The economist says the true inflation rate is ‘well north of 10%’

Soaring inflation is going to get worse, creating dire consequences for the U.S. economy, according to one economist.

Higher prices for food, gasoline and most other items helped pushed consumer sentiment to an 11-year low in October.

“Inflation is going to help push the economy into recession,” said Peter Schiff, chief economist and global strategist at Euro Pacific Capital.

“It’s a bunch of nonsense what everybody is saying about how inflation is a good problem, and it’s just a consequence of our strong economy,” he added. “A strong economy doesn’t produce inflation. It actually produces the reverse, because a strong economy means that your economy is productive, you’re producing more goods and services, and you’re growing the supply. We have shortages because we have a weak economy.”

Consumer prices accelerated at a 6.2% year-over-year pace in October, the fastest rise since November 1990, according to the Labor Department. Prices rose 0.9% for the month.

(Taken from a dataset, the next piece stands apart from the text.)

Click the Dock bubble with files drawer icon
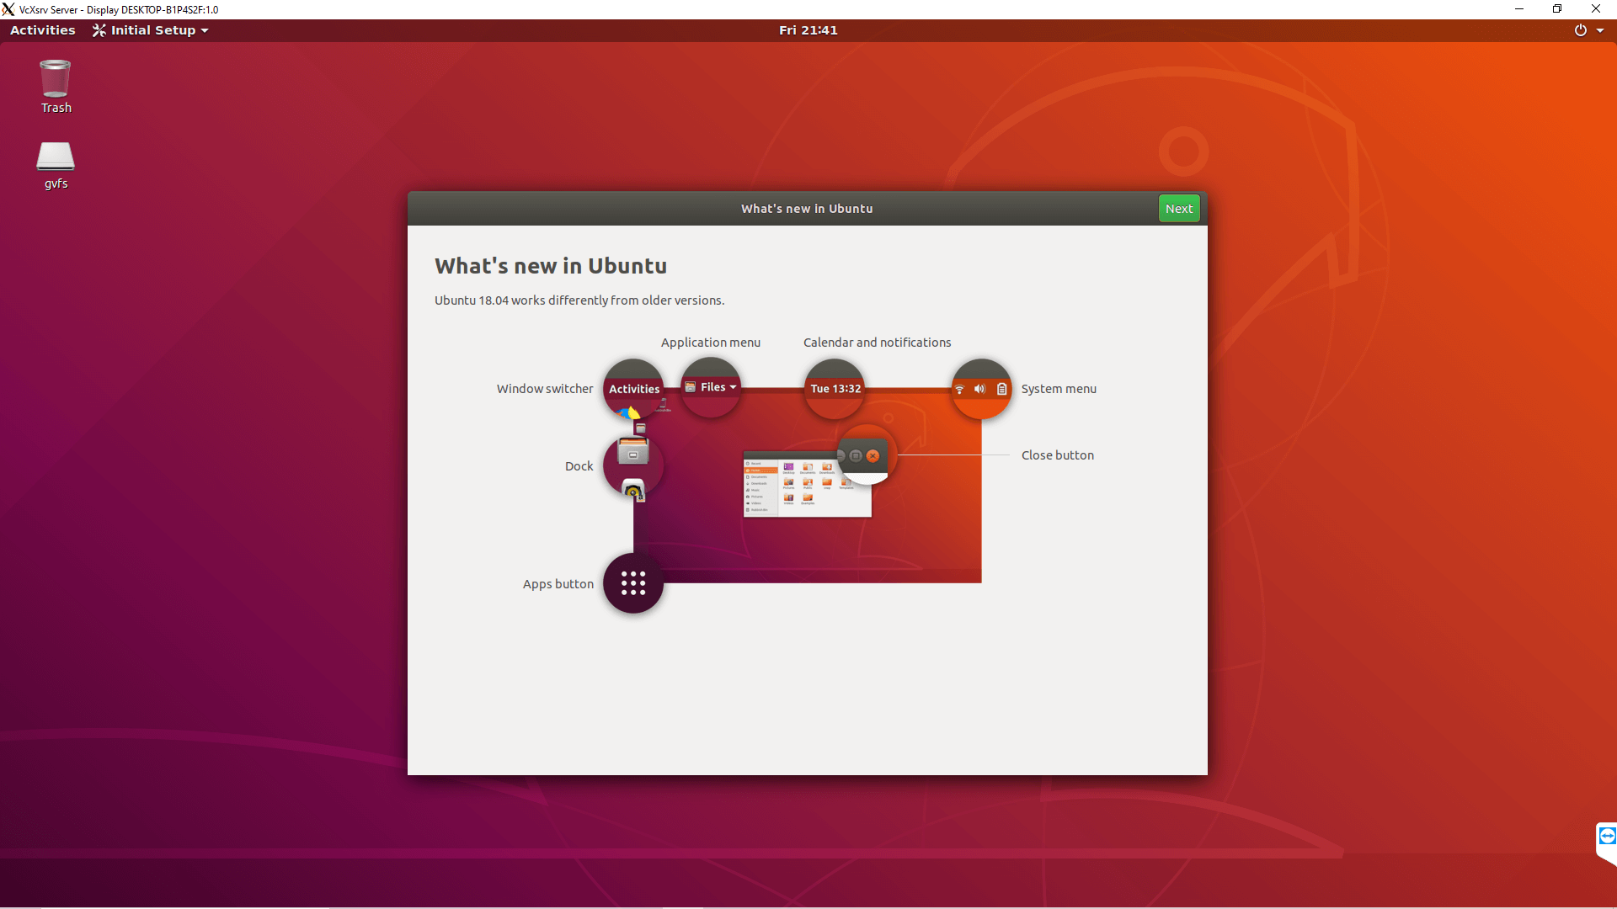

But Schiff said the real inflation rate is “well north of 10%” and “as bad, if not worse, than any year in the 1970s.” The way the consumer price index is calculated was changed in the 1990s.

The passage of President Biden’s trillion-dollar bipartisan infrastructure package could cause prices to rise even faster, some experts say. The Biden administration, however, has insisted that the inflationary spike is a temporary byproduct of supply chain woes caused by the lingering pandemic.

Higher prices have already begun to eat away at disposable incomes that were built up during the pandemic.

“While consumers were able to enjoy very strong purchasing power since the pandemic started, it has recently shifted,” wrote a Bank of America research team led by U.S. economist Michelle Meyer. “This is not because of a lack of income support but because more of that income is forced to go to higher prices.”

Real average hourly earnings, which are adjusted for inflation, are down 1.2% year compared to last year. The drop comes as food and energy prices, which make up about 28% of expenditures for low-income consumers, have jumped 9.7% this year.

The one-two punch of higher inflation and softening consumer sentiment has caught the attention of the Federal Reserve, which is currently expecting to finish the tapering of its asset purchases in June before raising interest rates. However, investors are growing wary over the Fed’s timeline for rate hikes.

The October CPI report raises “concerns that the Federal Reserve may have to raise rates earlier than previously expected,” said Mark Haefele, chief investment officer at UBS Global Wealth Management.